Robert Browning - Delphi Poets Series

Home > Fantasy > Robert Browning - Delphi Poets Series > Page 199
Robert Browning - Delphi Poets Series Page 199

by Robert Browning


  So are men made notwithstanding, such magnetic virtue darts

  From each head their fancy haloes to their unresisting hearts!

  Here I stand, methinks a stone’s throw from yon village I this morn

  Traversed for the sake of looking one last look at its forlorn 550

  Tenement’s ignoble fortune: through a crevice, plain its floor

  Piled with provender for cattle, while a dung-heap blocked the door.

  In that squalid Bossex, under that obscene red roof, arose,

  Like a fiery flying serpent from its egg, a soul — Rousseau’s.

  Turn thence! Is it Diodati joins the glimmer of the lake?

  There I plucked a leaf, one week since, — ivy, plucked for Byron’s sake.

  Famed unfortunates! And yet, because of that phosphoric fame

  Swathing blackness’ self with brightness till putridity looked flame,

  All the world was witched: and wherefore? what could lie beneath, allure

  Heart of man to let corruption serve man’s head as cynosure? 560

  Was the magic in the dictum “All that’s good is gone and past;

  Bad and worse still grows the present, and the worst of all comes last:

  Which believe — for I believe it?” So preached one his gospel-news;

  While melodious moaned the other, “Dying day with dolphin-hues!

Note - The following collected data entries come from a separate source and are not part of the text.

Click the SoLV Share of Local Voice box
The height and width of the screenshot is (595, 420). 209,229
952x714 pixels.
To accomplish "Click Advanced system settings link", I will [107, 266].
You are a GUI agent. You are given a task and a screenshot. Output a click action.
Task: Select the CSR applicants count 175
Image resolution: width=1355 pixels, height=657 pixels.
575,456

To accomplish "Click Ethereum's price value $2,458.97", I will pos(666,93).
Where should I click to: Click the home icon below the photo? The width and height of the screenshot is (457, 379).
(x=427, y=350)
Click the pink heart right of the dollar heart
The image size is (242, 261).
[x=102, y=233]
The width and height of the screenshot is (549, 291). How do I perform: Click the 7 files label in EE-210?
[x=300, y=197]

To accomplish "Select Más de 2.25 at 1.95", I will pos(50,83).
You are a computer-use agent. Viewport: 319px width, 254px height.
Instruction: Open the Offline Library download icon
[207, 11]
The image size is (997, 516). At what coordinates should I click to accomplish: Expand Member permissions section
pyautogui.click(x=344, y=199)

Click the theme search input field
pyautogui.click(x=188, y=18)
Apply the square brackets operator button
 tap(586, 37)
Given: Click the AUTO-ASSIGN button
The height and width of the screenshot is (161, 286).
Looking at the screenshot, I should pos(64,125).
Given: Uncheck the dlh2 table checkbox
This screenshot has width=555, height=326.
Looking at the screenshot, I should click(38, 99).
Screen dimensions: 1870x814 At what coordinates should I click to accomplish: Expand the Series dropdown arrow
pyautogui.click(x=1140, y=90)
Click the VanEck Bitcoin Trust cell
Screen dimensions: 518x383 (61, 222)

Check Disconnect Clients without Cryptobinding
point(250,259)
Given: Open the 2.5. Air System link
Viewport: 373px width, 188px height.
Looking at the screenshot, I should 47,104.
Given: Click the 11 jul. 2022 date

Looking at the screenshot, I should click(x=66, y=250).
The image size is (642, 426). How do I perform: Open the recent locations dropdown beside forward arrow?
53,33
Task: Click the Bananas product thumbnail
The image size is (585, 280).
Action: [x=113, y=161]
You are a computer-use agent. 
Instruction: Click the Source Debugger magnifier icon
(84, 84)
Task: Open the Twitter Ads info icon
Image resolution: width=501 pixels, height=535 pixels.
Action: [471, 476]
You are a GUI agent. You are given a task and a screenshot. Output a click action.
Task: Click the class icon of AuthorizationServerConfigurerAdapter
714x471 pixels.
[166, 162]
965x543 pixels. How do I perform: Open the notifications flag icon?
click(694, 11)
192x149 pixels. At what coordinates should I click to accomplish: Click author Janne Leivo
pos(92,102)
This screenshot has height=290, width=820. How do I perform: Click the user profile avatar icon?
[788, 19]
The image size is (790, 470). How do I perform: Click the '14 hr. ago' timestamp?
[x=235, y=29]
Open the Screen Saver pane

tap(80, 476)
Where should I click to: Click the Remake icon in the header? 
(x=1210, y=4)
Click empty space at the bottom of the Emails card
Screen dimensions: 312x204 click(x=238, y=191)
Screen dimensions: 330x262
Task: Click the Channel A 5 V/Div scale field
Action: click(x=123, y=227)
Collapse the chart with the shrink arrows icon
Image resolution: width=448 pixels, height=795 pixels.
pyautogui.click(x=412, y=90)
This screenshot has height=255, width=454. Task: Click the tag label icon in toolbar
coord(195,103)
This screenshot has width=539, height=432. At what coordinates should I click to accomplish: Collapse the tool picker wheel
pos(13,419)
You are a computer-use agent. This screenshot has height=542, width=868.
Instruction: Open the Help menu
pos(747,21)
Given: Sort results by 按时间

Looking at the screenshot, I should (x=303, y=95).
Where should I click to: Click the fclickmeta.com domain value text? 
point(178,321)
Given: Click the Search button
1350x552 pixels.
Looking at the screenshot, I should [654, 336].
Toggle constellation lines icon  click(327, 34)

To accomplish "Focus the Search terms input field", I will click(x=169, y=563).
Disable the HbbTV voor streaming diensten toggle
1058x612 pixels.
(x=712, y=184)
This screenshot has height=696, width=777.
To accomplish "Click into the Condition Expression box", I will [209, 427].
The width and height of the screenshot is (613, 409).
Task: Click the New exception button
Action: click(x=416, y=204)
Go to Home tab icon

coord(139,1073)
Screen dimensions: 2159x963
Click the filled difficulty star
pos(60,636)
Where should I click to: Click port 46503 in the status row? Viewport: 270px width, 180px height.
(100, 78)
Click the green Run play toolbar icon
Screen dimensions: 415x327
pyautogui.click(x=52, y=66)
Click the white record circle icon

  Storm, for loveliness and darkness like a woman’s eye! Ye mounts

  Where I climb to ‘scape my fellow, and thou sea wherein he counts

  Not one inch of vile dominion! What were your especial worth

  Failed ye to enforce the maxim ‘Of all objects found on earth

  Man is meanest, much too honoured when compared with — what by odds

  Beats him — any dog: so, let him go a-howling to his gods!’ 570

  Which believe — for I believe it!” such the comfort man received

  Sadly since perforce he must: for why? the famous bard believed!

  Fame! Then, give me fame, a moment! As I gather at a glance

  Human glory after glory vivifying yon expanse,

  Let me grasp them altogether, hold on high and brandish well

  Beacon-like above the rapt world ready, whether heaven or hell

  Send the dazzling summons downward, to submit itself the same,

  Take on trust the hope or else despair flashed full on face by — Fame!

  Thanks, thou pine-tree of Makistos, wide thy giant torch I wave!

  Know ye whence I plucked the pillar, late with sky for architrave? 580

  This the trunk, the central solid Knowledge, kindled core, began

  Tugging earth-deeps, trying heaven-heights, rooted yonder at Lausanne.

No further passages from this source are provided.